UPDATED 13:12 EST / JANUARY 18 2017


Microsoft is investing in new Montreal deep learning hub to advance AI

Five days after acquiring Montreal-based deep learning startup Maluuba Inc., Microsoft Corp. has revealed plans to dramatically expand its research presence in the Canadian city.

The push will focus on two main areas. First, Microsoft intends to double its local engineering staff and establish a new artificial intelligence development hub with Maluuba serving as the nucleolus. The technology giant didn’t specify exactly what kind of work will be carried out at the center, but it’s safe to assume that its activities will have some connection to the research that Maluuba was pursuing prior to last week’s acquisition.

The startup was launched in 2014 with the goal of developing general-purpose artificial intelligence that can handle a variety of different tasks — in other words, a system that works like the human brain. Maluuba’s research placed a particular emphasis on enabling computers to comprehend visual input and speech more effectively, a goal that is directly relevant to Microsoft’s product ambitious.

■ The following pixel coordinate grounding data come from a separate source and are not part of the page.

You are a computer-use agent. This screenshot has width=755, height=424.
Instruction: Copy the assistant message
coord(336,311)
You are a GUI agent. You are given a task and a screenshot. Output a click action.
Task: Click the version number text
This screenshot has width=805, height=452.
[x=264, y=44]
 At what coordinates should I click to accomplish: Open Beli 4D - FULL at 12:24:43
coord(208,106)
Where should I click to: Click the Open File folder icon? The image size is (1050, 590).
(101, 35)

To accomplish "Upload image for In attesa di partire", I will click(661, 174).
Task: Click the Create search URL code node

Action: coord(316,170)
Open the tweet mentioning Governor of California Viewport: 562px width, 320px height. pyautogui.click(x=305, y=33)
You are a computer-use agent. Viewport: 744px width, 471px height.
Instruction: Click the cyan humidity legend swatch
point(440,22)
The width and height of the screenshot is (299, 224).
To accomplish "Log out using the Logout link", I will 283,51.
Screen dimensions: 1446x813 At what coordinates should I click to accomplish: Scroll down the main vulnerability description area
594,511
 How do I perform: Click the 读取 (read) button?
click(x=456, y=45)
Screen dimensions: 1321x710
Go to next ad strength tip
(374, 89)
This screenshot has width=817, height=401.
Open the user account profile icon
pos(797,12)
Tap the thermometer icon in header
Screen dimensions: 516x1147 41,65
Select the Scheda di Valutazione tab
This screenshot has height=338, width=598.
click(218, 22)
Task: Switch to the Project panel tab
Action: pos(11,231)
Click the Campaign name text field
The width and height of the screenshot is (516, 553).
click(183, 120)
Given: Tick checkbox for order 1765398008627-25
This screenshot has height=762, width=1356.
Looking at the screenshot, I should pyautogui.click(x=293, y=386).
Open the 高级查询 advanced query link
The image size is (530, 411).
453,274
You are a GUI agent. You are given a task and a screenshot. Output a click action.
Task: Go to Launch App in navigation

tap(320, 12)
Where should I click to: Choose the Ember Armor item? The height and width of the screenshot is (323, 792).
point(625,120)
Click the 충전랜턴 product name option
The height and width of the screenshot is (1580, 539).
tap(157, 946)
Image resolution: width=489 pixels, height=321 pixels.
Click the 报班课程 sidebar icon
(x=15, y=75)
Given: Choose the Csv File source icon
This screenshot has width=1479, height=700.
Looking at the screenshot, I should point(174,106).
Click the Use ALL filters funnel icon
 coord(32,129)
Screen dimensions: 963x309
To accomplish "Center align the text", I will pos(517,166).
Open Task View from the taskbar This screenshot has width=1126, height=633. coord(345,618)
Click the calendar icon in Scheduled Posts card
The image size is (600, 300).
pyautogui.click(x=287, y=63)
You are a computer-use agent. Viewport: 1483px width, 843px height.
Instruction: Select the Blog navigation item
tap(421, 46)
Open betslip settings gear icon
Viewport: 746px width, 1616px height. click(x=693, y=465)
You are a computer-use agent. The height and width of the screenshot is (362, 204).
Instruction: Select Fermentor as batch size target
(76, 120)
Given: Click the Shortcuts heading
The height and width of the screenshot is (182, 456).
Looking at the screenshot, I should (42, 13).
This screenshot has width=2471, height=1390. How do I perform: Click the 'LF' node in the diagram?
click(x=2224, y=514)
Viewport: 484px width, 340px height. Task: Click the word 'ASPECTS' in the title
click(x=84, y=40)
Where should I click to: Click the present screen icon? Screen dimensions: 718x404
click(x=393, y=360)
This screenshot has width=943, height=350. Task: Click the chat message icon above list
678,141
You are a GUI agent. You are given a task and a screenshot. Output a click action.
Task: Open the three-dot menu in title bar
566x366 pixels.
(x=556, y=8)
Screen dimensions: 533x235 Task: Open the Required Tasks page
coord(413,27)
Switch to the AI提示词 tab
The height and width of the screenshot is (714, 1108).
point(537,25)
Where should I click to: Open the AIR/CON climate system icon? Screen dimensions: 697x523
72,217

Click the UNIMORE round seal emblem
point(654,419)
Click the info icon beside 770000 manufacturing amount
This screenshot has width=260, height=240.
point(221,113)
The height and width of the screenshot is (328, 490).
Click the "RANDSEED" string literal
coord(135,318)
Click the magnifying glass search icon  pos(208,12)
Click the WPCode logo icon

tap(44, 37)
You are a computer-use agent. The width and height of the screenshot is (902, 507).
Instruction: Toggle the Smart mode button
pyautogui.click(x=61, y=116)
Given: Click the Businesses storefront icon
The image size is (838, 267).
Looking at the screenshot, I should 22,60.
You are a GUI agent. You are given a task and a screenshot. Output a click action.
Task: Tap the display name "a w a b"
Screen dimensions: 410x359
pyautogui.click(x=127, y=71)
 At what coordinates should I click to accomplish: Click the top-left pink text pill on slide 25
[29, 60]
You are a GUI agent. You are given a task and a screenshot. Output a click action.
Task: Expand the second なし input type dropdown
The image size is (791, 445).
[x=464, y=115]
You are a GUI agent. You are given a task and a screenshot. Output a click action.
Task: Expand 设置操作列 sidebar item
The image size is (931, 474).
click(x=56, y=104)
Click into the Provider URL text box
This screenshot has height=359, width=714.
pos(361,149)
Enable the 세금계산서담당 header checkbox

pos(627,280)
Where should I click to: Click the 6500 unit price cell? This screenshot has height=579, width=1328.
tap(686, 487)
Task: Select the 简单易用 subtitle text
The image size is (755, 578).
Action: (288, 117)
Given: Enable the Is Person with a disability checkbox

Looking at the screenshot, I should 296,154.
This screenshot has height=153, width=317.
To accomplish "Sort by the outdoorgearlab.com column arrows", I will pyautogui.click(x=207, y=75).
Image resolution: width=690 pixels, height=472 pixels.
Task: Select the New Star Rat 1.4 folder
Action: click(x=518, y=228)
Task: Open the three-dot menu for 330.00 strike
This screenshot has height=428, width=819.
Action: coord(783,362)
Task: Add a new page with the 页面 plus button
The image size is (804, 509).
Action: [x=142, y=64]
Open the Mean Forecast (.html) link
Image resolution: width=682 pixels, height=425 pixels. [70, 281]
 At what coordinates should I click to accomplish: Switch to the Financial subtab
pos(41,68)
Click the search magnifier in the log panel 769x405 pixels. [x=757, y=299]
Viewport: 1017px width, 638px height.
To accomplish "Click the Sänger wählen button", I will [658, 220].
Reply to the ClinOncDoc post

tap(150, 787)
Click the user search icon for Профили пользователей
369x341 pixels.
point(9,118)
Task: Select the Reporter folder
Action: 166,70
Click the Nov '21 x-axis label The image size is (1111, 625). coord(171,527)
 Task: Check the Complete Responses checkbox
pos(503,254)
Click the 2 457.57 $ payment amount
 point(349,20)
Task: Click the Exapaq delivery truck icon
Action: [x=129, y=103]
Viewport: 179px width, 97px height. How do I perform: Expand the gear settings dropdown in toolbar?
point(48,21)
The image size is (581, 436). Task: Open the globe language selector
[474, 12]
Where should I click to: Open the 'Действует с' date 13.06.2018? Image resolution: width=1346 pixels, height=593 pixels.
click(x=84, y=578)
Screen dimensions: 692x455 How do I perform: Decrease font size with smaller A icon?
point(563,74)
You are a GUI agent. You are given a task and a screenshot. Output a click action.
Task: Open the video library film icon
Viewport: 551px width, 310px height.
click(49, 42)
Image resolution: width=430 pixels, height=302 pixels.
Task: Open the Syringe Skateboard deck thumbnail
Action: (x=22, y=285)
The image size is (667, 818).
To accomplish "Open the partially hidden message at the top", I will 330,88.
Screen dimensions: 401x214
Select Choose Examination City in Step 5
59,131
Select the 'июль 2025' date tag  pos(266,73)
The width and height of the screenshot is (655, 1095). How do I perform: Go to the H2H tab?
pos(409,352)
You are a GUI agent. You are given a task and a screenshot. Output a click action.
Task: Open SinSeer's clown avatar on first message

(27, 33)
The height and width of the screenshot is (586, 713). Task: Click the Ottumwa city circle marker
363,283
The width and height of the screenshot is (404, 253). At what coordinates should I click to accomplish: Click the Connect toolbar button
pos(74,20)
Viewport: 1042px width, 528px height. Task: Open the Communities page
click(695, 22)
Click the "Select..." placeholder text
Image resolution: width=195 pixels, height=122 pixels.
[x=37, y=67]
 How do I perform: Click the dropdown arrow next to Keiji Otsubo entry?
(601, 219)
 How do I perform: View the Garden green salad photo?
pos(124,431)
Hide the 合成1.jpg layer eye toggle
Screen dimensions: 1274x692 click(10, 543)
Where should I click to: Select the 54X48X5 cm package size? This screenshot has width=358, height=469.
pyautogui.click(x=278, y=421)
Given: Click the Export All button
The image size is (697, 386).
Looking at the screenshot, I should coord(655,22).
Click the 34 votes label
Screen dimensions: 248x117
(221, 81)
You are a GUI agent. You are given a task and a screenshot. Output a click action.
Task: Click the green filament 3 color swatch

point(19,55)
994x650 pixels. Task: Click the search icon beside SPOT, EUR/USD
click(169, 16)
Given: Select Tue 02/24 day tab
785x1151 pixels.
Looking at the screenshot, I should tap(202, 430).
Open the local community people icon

The technology giant is hard at work developing artificial intelligence tools that can help its users become more productive. On the consumer front, Microsoft offers the Cortana virtual assistant, which its cloud division sells services that can help other organizations provide similar capabilities for their own customers. In November, the company added a chatbot-building tool to its Azure platform that promises to ease the creation of interactive agents.

But providing new and more convenient ways for customers to use artificial intelligence is only part of the picture. To make its algorithms more human-like, Microsoft will also require advances in the theoretical realm, which is where the second element of today’s investment comes into play.

The company said it will contribute $7 million over the next five years to support artificial intelligence research in academia. About $6 million of it will go to Université de Montréal, which hosts the Montreal Institute for Learning Algorithms. The department is not coincidentally headed by Yoshua Bengio, an early pioneer in the field of deep learning who provided extensive research guidance for Maluuba. Moreover, he agreed to join Microsoft as an adviser following last week’s acquisition.

The remaining $1 million will be donated to McGill University, which has also made substantial contributions to artificial intelligence research. The two universities give Montreal the largest concentration of deep learning talent in the world with more than 150 researchers between them. Microsoft’s new investment should help cement the city’s position as a hub for AI innovation.